::: SUPPLIED TEXT :::
Tuesday, February 21, 2012

One Year Later

In many ways, I feel like we're in a new chapter of our story, one that is so normal that it's hard to know what to write about. I never wanted to be a "mommy blogger" -- what's incredible or beautiful or hilarious to me is likely those things to me only because Lexie is my daughter. I don't think they'd necessarily be interesting to anyone else. As Lexie gets older, I'm also starting to feel like it's inappropriate for me to post pictures of her on an open forum. When she was my little baby, that was fine, but now she's getting to be her own person. However, after receiving a few messages asking me to check in, I thought an update might be in order.

My last post spent a lot of time discussing Lexie's feeding delays. The feeding therapies we've engaged in over the last year have made a huge difference. We did not end up doing any of the intensive weeks-long programs -- instead, we combined occupational therapy (for sensory issues) with feeding-specific therapy, first individual and then in a group with other kids. Lexie is on track to graduate from her last therapy - feeding group - at the end of March. She's still not a huge fan of fruits and veggies, and continues to have weak jaw strength so she can't deal with anything very chewy (like a lot of non-ground meat). But at this point she eats more foods than a lot of three-year-old kids, and we can often get her to try new things - at least a lick. We can take her to restaurants and be at least somewhat sure that she'll behave and eat some of her kids' meal. Her favorite food is macaroni and cheese. I'm still amazed that she has a favorite food - a year ago she wouldn't eat any food at all. No hyperbole - she literally could not bite, chew, and swallow solid food.

It's hard to explain the euphoria we feel when Lexie sits down at the table and eats meat lasagna, eats a bowl of Cheerios in milk, or agrees to take a bite of a green bean (we've learned it's ok if she then spits it out onto her plate - the bite itself is a step in the right direction). We were under seige for a long time with her eating challenges, and through the course of this past year, the weight has slowly lifted. It was a long, slow process, but we're almost there. It is a huge relief.

In most other ways, Lexie is a normal little 3-year-old girl. She loves books, drawing, painting, singing, dancing, and watching classic movies with her dad. I realize it's probably inappropriate for her to watch, say, Gone With the Wind, but it's good bonding time for them and they both love it. Any movie with a great soundtrack has her rapt attention. She doesn't really understand what's going on. When they watched Lawrence of Arabia, she kept asking about all the ghosties (her interpretation of the men in their white dishdashas). I make Steve fast forward when there are fight scenes and such.
:::
● **TASKS AND EXERCISES**:
(1) Print the passage of the one-year update on Lexie from "One Year Later" to "be in order.".
(2) Translate this sentence from the one-year update on Lexie into Spanish: "She loves books, drawing, painting, singing, dancing, and watching classic movies with her dad."
::: RECORD EXCERPTS :::
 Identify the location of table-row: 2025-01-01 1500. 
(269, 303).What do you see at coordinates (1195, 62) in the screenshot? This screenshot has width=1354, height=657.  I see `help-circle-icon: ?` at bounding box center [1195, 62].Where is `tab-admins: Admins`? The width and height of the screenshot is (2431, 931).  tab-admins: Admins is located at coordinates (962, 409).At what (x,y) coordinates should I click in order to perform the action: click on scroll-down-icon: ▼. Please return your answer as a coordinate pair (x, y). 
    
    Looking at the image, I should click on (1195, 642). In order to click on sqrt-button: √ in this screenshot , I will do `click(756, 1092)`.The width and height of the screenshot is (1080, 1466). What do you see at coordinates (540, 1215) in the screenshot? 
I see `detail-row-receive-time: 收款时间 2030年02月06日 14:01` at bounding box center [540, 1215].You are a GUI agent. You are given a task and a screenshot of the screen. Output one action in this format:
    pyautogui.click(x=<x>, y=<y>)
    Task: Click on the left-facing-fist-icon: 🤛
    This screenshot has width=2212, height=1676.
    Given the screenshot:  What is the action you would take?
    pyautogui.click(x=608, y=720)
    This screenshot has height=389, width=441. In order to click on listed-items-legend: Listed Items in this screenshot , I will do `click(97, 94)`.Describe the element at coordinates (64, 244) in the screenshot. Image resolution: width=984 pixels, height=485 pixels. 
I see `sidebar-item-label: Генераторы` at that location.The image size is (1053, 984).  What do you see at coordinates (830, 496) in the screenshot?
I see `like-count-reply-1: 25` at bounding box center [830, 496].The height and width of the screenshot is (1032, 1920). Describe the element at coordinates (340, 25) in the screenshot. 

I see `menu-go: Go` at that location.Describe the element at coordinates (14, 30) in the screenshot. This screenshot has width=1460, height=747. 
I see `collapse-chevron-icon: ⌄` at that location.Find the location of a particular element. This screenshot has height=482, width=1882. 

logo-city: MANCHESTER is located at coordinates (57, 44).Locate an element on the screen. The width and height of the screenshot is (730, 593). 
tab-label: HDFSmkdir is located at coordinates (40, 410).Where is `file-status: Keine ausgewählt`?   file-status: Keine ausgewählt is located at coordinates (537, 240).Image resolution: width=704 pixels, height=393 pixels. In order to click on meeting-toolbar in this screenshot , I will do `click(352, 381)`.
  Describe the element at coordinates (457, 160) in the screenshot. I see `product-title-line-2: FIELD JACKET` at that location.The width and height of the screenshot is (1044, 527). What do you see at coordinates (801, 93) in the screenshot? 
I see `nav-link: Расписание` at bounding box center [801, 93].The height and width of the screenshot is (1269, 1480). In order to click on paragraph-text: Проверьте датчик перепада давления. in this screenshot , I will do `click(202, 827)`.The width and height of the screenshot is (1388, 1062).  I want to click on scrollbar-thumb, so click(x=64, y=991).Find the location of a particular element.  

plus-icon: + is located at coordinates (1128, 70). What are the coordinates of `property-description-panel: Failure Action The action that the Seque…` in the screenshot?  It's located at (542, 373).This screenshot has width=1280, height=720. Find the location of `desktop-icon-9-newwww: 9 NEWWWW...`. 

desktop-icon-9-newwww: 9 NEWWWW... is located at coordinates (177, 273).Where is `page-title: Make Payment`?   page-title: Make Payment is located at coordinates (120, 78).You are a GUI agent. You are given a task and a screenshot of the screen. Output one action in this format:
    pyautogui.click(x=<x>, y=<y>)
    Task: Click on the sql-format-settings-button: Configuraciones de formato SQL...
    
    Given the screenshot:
:::
● **LIST OF ANSWERS**:
(1)
One Year Later

In many ways, I feel like we're in a new chapter of our story, one that is so normal that it's hard to know what to write about. I never wanted to be a "mommy blogger" -- what's incredible or beautiful or hilarious to me is likely those things to me only because Lexie is my daughter. I don't think they'd necessarily be interesting to anyone else. As Lexie gets older, I'm also starting to feel like it's inappropriate for me to post pictures of her on an open forum. When she was my little baby, that was fine, but now she's getting to be her own person. However, after receiving a few messages asking me to check in, I thought an update might be in order.

(2) Le encantan los libros, dibujar, pintar, cantar, bailar y ver películas clásicas con su papá.